Should add that Ally Mclean no longer does Cosplay and does kind of do other stuff but I dunno whether it really qualifies as headline content. there were perhaps more prestigious/interesting people doing panels who didn’t get guest headline status.

At least GAMMA didn’t get Good Game or some iteration for like, the fifth year in a row. (2014- Junglist, 2015- Goose, 2016- Bajo/Hex, 2017- GGSP Team… kind of lazy guest organisation on behalf of the event repeatedly going to the same place for content).

Oh and the ‘Comic Book Guests’ and the ‘Tabletop Guests’ aren’t really what ‘guests’ mean in the convention scene. They are definitely great and bring awesome content (although a lot of repeats from GAMMA.CON 2017).

I do somewhat sympathise with the organisers.
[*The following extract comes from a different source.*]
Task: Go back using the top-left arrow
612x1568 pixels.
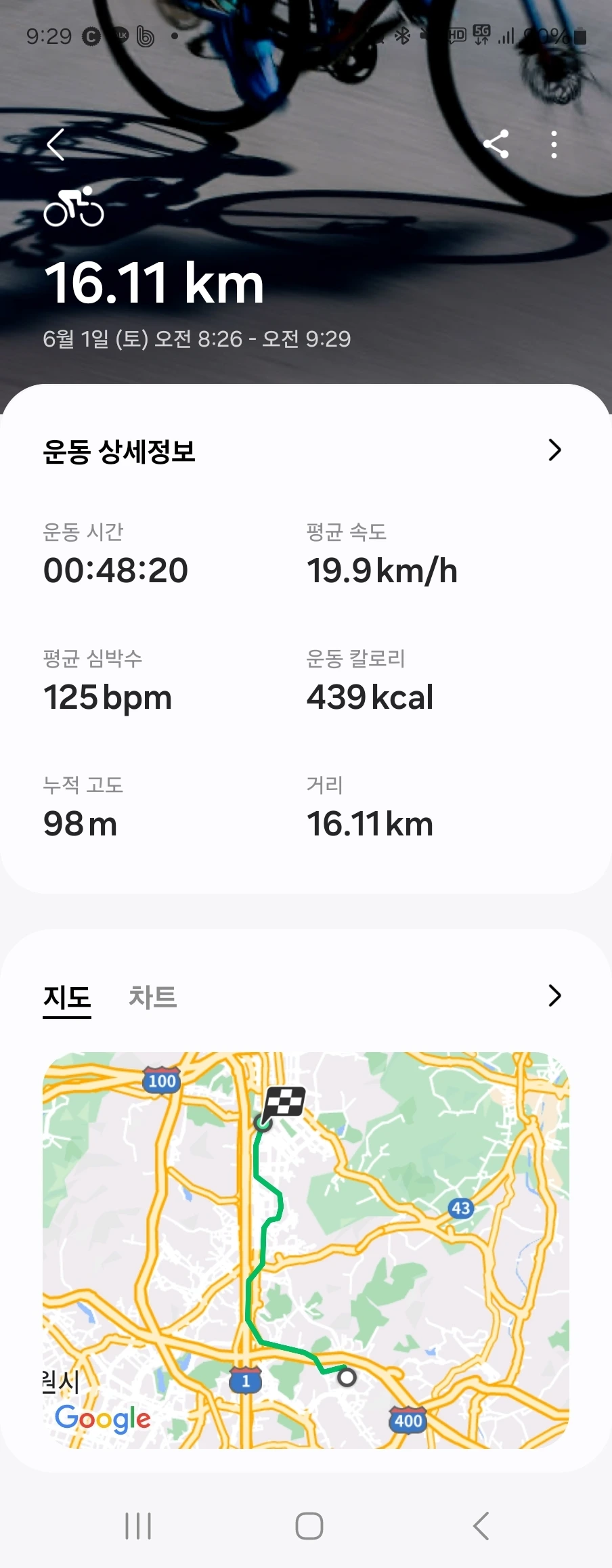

In the era of the big US Comic Cons being chock full of Marvel actors and Star Wars actors and… whatever other pop-culture thing has movies/TV shows happening; many do expect conventions to have “Guests”. But the budgets of these smaller volunteer organisations just can’t compete with the SupaNovas and the OZCC. And there isn’t an easy solution to balance this popular perception/desire with the stark reality of budgets.

The GAMMA@Night event was… unique. Fine. There was an Adults 18+ section and an all ages Neko Nation thing.
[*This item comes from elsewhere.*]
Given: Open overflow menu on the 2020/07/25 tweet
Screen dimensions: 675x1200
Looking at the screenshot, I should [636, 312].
Dealing with the latter first, the Neko Nation thing was garbage. Lots of flashing lights and electronic remixes of j-pop and k-pop… with about 0-6 people concurrently dancing in a room with capacity for like 200 for the 4 hour period. It became a recurring gag to walk past the dance party and see how there was no-one there.

The fact you walked past it was a key issue- for some reason @Night was spread across two buildings (excluding Neko Nation) when it really had enough stuff for one building. All of the content was great- the adult video games, the life drawing (yay naked ladies), the pole dancing, the bar.
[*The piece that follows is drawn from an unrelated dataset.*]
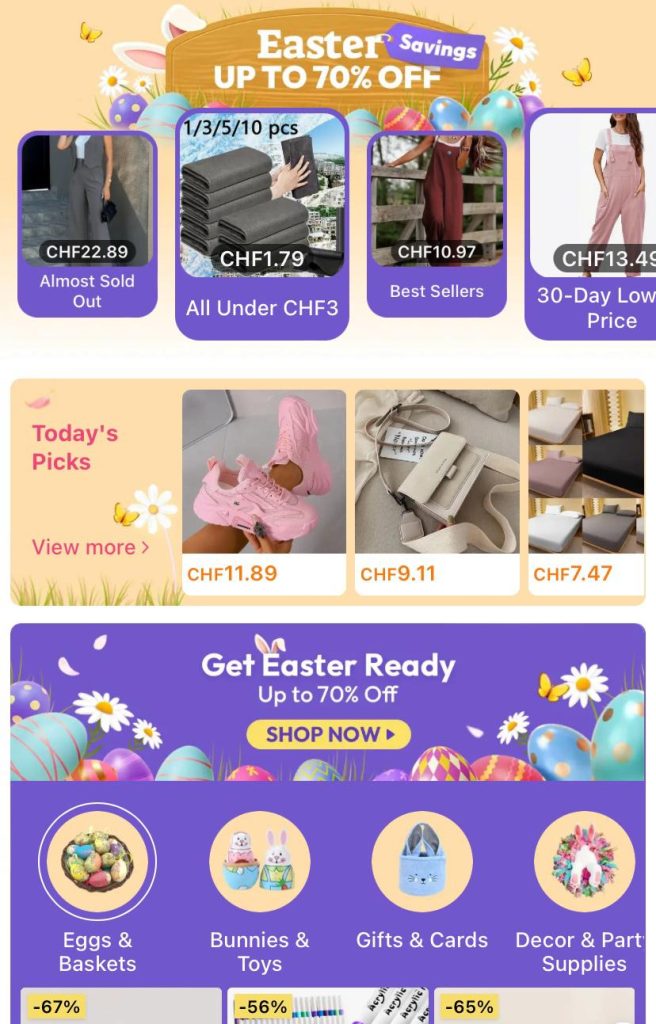Open the Easter Savings up to 70% banner
Image resolution: width=656 pixels, height=1024 pixels.
pos(330,60)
But there wasn’t enough content or people to fill out two huge halls.

For some reason, the Exhibitor/Artist areas were left open for @Night. So some people could keep selling things… or they could go home and just leave their merchandise unsupervised and at risk of being stolen.

Given only a handful of Traders actually stayed open; a fairly easy solution to to this problem would have been to move the traders in the gaming hall into the main Exhibitor section and then put those who wanted to stay open for @Night into the “Games Hall”. Then just having the Games Hall open for @Night. Move the main stage events to be on the Wrestling Ring/Stage and everything would fit and be better.

Back on the content- there were two things worth highlighting. One good, one bad. The good one was the “Cospole Dancing”. I mean, it was pole dancing with only a handful of cosplay realted things but they were good. The second last pole dance was a comedy one featuring Deadpool and a Unicorn. And then the last dance was Hayley Elise cosplaying Yoko dancing to the Gurren Lagann OP. Very nice.

The bad was a lets play/play through of some of visual novel soft-core porn game. On one hand the game was pretty boring (compared to Hatoful Boyfriend last year). Secondly the people on stage doing the voices were.. well.. less “doing the voices” and more “screeching”. Definitely a misstep for @Night.

So yeah. On balance, GAMMA.CON 2018 was pretty fine in general but the more I think of the details the more the small issues seem to pop up. All up I’d say it was probably a 7/10… which is what I would probably give it every other year I have been. As an attendee nothing is particularly problematic and as long as you don’t expect you’ll meet Stan Lee it’s a fun way to spend the weekend with friends. And if you get bored after a couple hours you can be back home/in bed/at a pub within 20 minutes.